I'm not sure about those lollipops!
I made the NYT's recipe today for salt caramels this evening.
The NYT called for boiling the sugar mixture until the tempurature reached 257', which was higher than Epicurious or any other recipe I saw. Most seem to be in the mid to high 240s, though I also saw some complaints on Epicurious that the caramels sometimes had a tendency to be soft. Since the NYTs recipe has slightly different instructions than Epicurious (with Epicurious, you're done cooking after the temp reaches 248', and then you pour into the pan; with NYT, when the temp hits 257 you pull it off the heat, then mix in the butter, salt and vanilla, which Epicurious added much earlier, then pour it in the pan), I thought that might account for some of the temperature difference.
My caramels are still cooling, but I can tell they're going to turn out too chewy and/or brittle, based on early tastes. This is definitely a symptom of boiling at too high of a temperature. (And my candy thermometer goes in 5' increments, so I could have been closer to 260' by the time I got the additional ingredients mixed in.) I'll probably make another batch and experiment with pulling them off the stove when the temp is closer to 250', knowing it might creep up another couple of degrees before the temp starts to fall.

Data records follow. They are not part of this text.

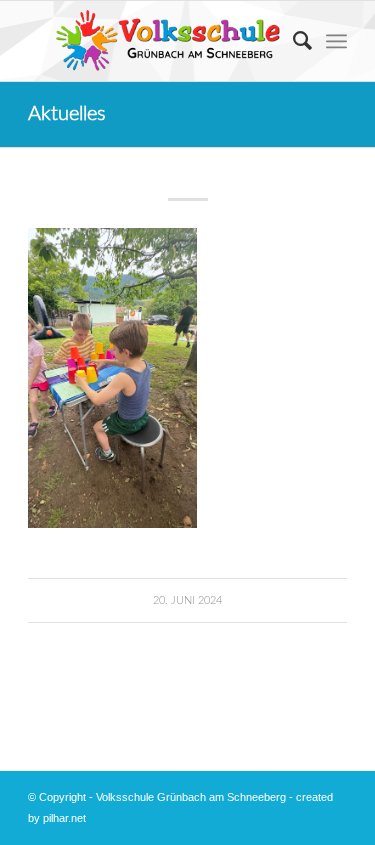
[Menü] (336, 41)
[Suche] (292, 41)
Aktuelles (67, 114)
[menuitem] (292, 41)
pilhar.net (64, 818)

But based on early samples, they still taste good, nonetheless. Fleur de sel toffee, anyone?
One other observation...the NYT recipe called for 2t of salt mixed into the caramels and another 1t sprinkled on top. I can just barely taste the salt with the caramels, but when I put a grain or two on top, it makes all of the difference in the world. So no surprise here: The top coating of salt is the key, and any good caramel recipe could be convered into fleur de sel caramels.